Graveslab, St. Patricksrock, Co. Tipperary
Co. Tipperary |
Tombs & Memorials
On the Rock of Cashel, among the more celebrated carvings and high crosses that draw most of the attention, a fragment of a graveslab lies quietly in the choir of the cathedral.
It is easy to overlook, partly because of its condition and partly because it offers nothing so legible as a name or a date. What it does offer is a seven-armed cross carved in relief, its terminals finished in stylised fleur-de-lis forms, with a second, incised outline cross worked into the centre of the cross-head. The slab survives only as an upper portion, measuring roughly 59 centimetres in length and 75 centimetres in width, with one corner slightly broken away.
The decoration is the only record this stone now holds of whoever it once commemorated.

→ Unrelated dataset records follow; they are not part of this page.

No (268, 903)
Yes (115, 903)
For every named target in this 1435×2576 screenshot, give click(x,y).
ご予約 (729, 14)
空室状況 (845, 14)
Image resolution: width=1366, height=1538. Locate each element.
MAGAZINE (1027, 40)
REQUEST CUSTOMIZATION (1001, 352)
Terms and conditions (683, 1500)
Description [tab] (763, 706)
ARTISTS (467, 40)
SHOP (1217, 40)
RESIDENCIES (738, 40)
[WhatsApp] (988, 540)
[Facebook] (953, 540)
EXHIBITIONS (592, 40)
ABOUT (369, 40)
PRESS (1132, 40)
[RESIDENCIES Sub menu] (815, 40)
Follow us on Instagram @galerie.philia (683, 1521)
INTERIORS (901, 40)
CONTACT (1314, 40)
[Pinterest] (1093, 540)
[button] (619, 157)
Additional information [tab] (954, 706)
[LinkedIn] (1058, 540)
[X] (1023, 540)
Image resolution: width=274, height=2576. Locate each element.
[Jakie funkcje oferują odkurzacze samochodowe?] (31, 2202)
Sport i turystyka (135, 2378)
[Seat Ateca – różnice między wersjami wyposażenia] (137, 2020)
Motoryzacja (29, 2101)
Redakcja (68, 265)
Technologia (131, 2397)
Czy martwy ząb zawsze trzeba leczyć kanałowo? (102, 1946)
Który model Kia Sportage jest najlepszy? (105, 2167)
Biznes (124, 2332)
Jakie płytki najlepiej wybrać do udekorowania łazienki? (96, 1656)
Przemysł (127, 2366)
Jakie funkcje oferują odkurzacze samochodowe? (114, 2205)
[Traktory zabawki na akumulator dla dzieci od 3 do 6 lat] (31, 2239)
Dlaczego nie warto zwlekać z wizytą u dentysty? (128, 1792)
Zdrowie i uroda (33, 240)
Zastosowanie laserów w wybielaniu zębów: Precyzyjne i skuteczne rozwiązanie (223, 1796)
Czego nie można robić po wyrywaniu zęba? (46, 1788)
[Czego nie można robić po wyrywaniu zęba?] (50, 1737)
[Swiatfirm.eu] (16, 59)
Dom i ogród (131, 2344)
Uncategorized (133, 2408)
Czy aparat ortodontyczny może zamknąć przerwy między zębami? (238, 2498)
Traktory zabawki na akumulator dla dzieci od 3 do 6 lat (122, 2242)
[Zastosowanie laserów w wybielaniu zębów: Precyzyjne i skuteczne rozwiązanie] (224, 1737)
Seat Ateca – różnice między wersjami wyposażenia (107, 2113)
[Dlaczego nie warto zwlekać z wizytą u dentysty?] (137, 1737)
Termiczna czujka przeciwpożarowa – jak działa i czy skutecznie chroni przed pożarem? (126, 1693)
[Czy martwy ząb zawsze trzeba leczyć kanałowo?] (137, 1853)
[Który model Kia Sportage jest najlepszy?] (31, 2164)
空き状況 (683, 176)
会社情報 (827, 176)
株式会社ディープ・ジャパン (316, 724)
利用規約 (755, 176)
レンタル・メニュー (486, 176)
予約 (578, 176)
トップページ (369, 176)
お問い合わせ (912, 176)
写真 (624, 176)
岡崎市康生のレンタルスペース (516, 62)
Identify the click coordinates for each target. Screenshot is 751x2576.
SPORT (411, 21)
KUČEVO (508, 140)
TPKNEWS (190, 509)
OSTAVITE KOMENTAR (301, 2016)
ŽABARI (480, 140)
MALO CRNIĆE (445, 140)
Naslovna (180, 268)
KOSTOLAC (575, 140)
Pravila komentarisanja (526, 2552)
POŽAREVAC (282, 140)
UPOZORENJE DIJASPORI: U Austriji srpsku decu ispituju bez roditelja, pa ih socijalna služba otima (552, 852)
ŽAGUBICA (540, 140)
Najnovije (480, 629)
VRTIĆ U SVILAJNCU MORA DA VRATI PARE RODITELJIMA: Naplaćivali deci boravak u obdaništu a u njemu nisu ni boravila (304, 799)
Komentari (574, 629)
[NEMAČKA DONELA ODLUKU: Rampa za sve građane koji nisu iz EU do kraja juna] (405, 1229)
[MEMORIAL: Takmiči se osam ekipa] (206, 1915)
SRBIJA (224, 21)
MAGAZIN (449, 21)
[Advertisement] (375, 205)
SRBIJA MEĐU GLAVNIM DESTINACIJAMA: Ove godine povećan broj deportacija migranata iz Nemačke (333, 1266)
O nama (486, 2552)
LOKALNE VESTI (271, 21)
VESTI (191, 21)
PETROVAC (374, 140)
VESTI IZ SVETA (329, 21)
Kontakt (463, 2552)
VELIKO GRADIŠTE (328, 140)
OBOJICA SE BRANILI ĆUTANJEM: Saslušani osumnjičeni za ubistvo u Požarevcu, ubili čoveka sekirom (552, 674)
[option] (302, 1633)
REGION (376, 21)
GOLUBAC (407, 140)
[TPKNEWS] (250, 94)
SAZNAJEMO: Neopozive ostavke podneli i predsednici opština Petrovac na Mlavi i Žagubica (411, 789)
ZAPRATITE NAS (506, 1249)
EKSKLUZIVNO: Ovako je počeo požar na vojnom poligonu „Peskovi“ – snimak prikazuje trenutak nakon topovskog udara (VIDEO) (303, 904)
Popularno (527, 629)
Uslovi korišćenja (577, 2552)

There is no inscription, and by the time Walter FitzGerald examined it in the early twentieth century, writing it up between 1901 and 1903, he could only note it as illegible. Maher, writing nearly a century later in 1997, recorded the same absence, describing the slab's worn surface and cataloguing the cross design with its unusual seven arms, a form that appears occasionally in medieval Irish funerary carving. The fleur-de-lis terminals place it within a broader European decorative tradition that filtered into Irish ecclesiastical stonework during the medieval period, though exactly when this particular slab was made, and for whom, remains unknown.